Much of the craze was played out in the pages of national and local newspapers, gardening periodicals and consumer magazines. What the Daily Mail began was soon taken up elsewhere.

A typical early headline “Gold-Mine Gardening for Ladies” topped an article in The Penny Illustrated Paper of 20 April 1908 describing a new form of vegetable cultivation practised at the Thatcham Fruit and Flower Farm near Newbury. The “French system” was a “veritable goldmine” and one Frenchman, it was claimed, had taken as much as £500 worth of produce off an acre plot in just one year. Photographs displayed the curiosities of a garden covered by glass bell-jars, lettuces and flowers growing intermingled in a small, wooden frame, and the sight of English lady gardeners, rakes in hand, alongside their “French gardener”.[1]

The sternest criticism of the Daily Mail’s claims often lay in the columns of gardening magazines, particularly those published for professional horticulturalists.
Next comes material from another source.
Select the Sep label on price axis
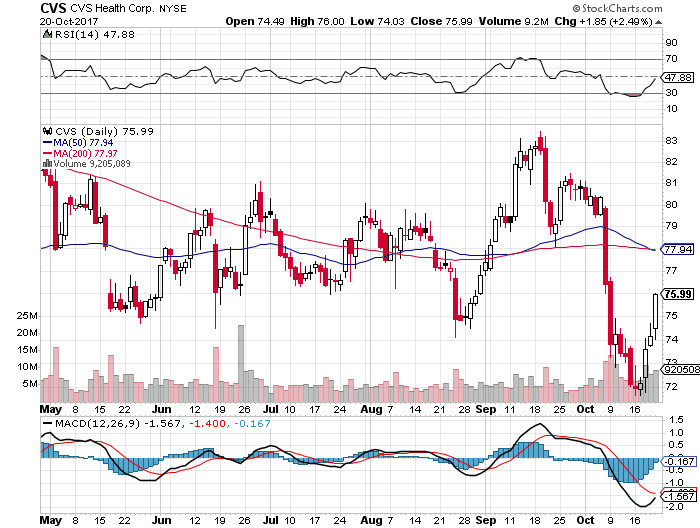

Later in the craze, the Journal of Horticulture identified the Thatcham garden as the place “from which the cult spread”, Gardening Illustrated  lamented the “twaddle” that had been written about it, while the Fruit Grower, Fruiterer, Florist and Market Gardener worked itself into a fury denouncing the “French garden craze”, equating it with “other worked-up booms” that had been “the ruin of many who believed the half-told truths which have proved to be a lie and more”.[2]

The arguments can be traced through the press until the outbreak of war in 1914.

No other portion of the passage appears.